On Dec. 2, 1942, Fermi’s reactor ー under the squash court at the University of Chicago ー went critical to become the first self-sustaining nuclear reaction.

Fermi would eventually work on the Manhattan Project, to develop nuclear weapons and the Atomic Energy Commission.

Like many early nuclear scientists, Fermi died of cancer at the young age of 53.

Eventually, in 1951, Walter Zinn connected a Fermi reactor to the rest of the equipment needed to generate electricity. This created the first working nuclear power plant.

Electron Microscope

Electron microscopes enable scientists to see extremely small particles.

In the 1920s, scientists discovered that electrons in a vacuum behave much like light except they can be manipulated with electric and magnetic fields. Since electrons curve around particles, these electron microscopes are vastly more powerful than traditional light-based microscopes.

Ruska invented the electron microscope at Siemens, as an employee. Eventually, he eventually left to serve as director of the Fritz Haber Institute then as a professor at the Technical University of Berlin. Although the microscope worked it did not produce especially useful images.
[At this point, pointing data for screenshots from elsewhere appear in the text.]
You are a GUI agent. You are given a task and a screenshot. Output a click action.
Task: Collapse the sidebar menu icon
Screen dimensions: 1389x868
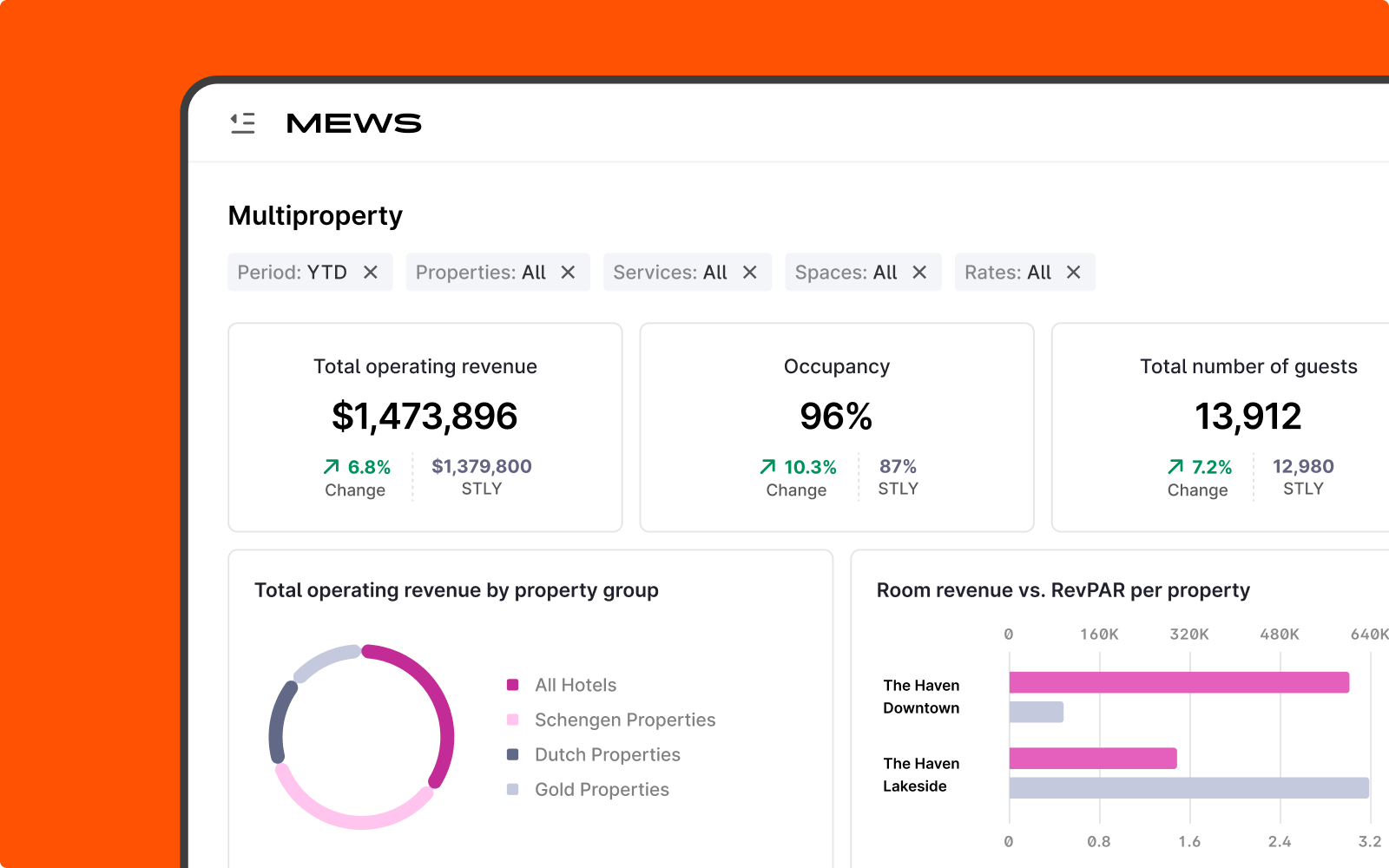tap(242, 123)
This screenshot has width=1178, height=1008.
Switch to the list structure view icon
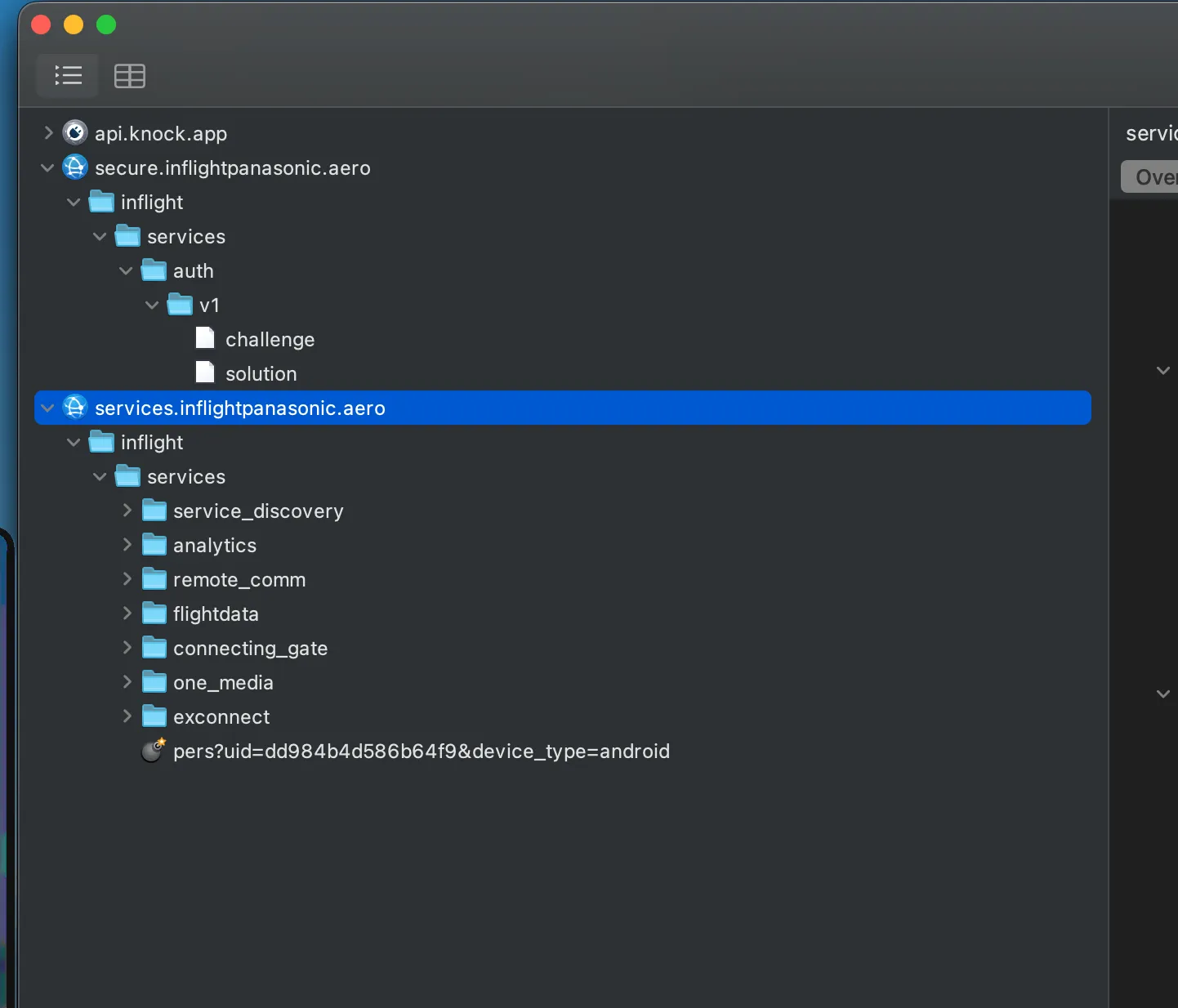[x=68, y=76]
Eventually, Max Knoll invented the first Transmission Electron Microscope, refining Ruska’s invention. Knoll’s microscope produced vivid images. Later enhancements included the Scanning Tunneling Microscope.

Ruska won the Nobel Prize for physics in 1986.

Marine Chronometer

This device, an accurate clock that works on ships, allows sailors to much more accurately navigate. Before this innovation, sailors had to guess, and it was common for ships to miss their destination on a journey by hundreds of miles. This device reduced the risk and cost of long journeys by ship, lowering the cost of long-distance trade. Modern GPS also relies on extremely accurate timers.

History

Sun and star positioning allowed ships to determine latitude with reasonable accuracy but not longitude. Before the marine chronometer, the only way to determine longitude required a highly accurate clock. Except that the only clicks in existence relied on pendulums, which do not work at sea. Due to this, sailors often veered off course by a long distance. It was not unheard of to sail to the wrong country, which might be at war with a ships intended destination.

In one notable accident, the Scilly Naval Disaster of 1707, England lost four ships and 1,400-2,000 men after a longitude navigation error. After that, the English parliament floated a £20,000 prize (an enormous amount of money) to anybody who could make an accurate clock that worked at sea.

Pushback From Professionals

Harrison, a self-educated clockmaker, built a spring-loaded clock that enabled sailors to accurately determine the longitude making navigation more precise and safer. Harrison built four versions, H1-H5[1], over 46 years. Harrison’s clock was so accurate and reliable that even the earliest prototype continues working today: https://www.youtube.com/watch?v=_mRTMZ3pTtM

Despite that Harrison’s clock repeatedly passed tests, aristocratic judges rejected it. The judges were members of an exclusive click making society, Worshipful Company of Clockmakers. As a self-taught inventor, Harrison did not belong and they argued his clock failed to meet their criteria. Modern engineers have determined these rejections were in bad-faith: that Harrison’s clock worked.

Capt. James Cook attributed his ability to circumnavigate the globe to Harrison’s H4 clock. Despite this, the clockmaking judge panel refused to agree the clock was good enough. Eventually, a portion of the prize was paid as outraged legislators and King George III intervened, but Harrison was never awarded the entire prize.

[1] H1-H3 were large spring clocks; pendulum style clocks that used springs. H4-5 were timepieces.